The Palin Puzzle
July 8, 2009
The Palin PuzzleBy Michael S. Smith II, SCHotline Contributing Editor
On July 6, I enjoyed a nice lunch with an old friend and mentor of sorts. My friend, who shall remain nameless, is a Charleston transplant — or “comeyah” if you must — of D.C. origins. He was very involved with the Reagan, Bush and other Bush administrations’ efforts, both in formal and informal capacities. He is also the author of one of the most significant pieces of legislation which outlines the tenets of one of the most significant U.S. foreign-economic policies for the Western Hemisphere — that bill shall remain nameless, too.
Despite his decampment from D.C. several years ago, my friend’s relationships with the most insider of insider conservatives from within the Beltway have remained intact. Time and time again, events prove my friend has more than just a prescient feel for the pulse of the Republican Party’s heartbeats. Given such, I was delighted by his brief inclination to address the news of Sarah Palin’s decision to resign her post as governor in order to, ostensibly, pursue a Reaganesque stump tour about the Lower 48.
While our conversation was mostly limited to conjecture, here is a summary:
To begin, Gov. Palin has been bombarded by a maelstrom of muck of all imaginable form since John McCain added her to his ticket last year. She was not prepared for the fallout that would ensue.

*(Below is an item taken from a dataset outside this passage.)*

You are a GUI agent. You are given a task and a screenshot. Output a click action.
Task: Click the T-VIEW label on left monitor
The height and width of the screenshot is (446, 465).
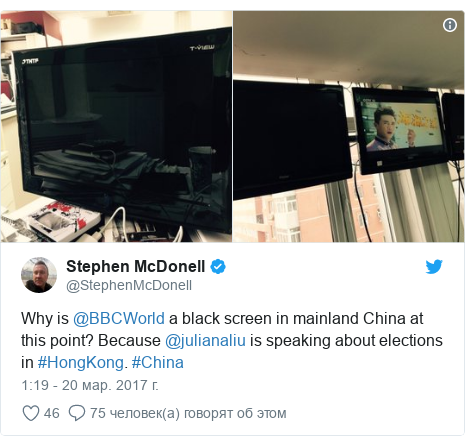202,48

(Mention of the appointment stirred my memories of a question directed to John McCain during the pre-event event part of his last major fundraising appearance in South Carolina in 2008. A member of the crowd of 50 or so of us who gathered for the private reception Sen. Graham hosted for John McCain asked something along the line of, “Can you tell us who your vice presidential pick might resemble?” The honored guest bullied his host a bit as he replied: “Anybody but Lindsey Graham.” How true those words ring in retrospect.)
If wearing Sarah Palin’s shoes, boots or whatever (just don’t get too carried away with your imagination!), most in their right minds would seriously consider resignation a worthwhile option. However, most aspiring to ascend to a higher office would quickly clear that option from the table — at least if they’re planning to run for that office in the immediate future.
My friend, waxing typical academic wonkishness, asserted: The resignation makes sense if Palin is planning to move south in order to pursue a master’s or doctorate degree in foreign affairs or some other area of study that will strengthen her ability to position substantive comments on bigger issues that matter to our country. Still, we agreed that’s as unlikely an If as a Palin appearance on David Letterman’s show since Letterman called her daughter a quiff.
So what’s driving Sarah’s latest move? Probably the same sorts of things that diverted John McCain’s attention away from the economy last year, not to mention the same sorts of things that prompted Gov. Sanford to divulge the details of his tryst in Argentina in the utterly bizarre manner he did two weeks ago — bad advice from too many clueless “political consultants.”
Simply put, it may be that Palin has surrounded herself with too many yes-(wo)men. If this is true, the lenses of her political glasses may be becoming so blurred by the steaming piles of sycophantcy surrounding her that the ship of Palin-post-governor-of-Alaska has been rendered rudderless. In other words, the same sort of group-thinkish approaches to determining “next steps” that proved so poisonous for the Bush-Cheney foreign policy establishment’s endeavors appear, from a distance, to be sabotaging Palin’s political future.
“Can she become president in 2012?”
“No,” my friend replied, adding: “She won’t even win the primary.”
According to him, when it comes to having what it takes to debate with someone like Barack Obama, the Empress of “Victory 2008″ would quickly discover she has “no clothes,” figuratively speaking that is. The only way she’d stand a chance of making the White House her family’s future home in 2012 would be for tragic events to position Joe Biden as her competitor — and that’s if, by some miracle, Palin can pull off a primary win.
One’s ability to back-door their way past the others who lined up for the Veepstakes last year is hardly something that will position that person as a serious candidate for the presidency three years from now.
If she’s as calculating and rational as we presume she may be, Sarah Palin will not position herself as a big-ticket item for at least another six and a half years.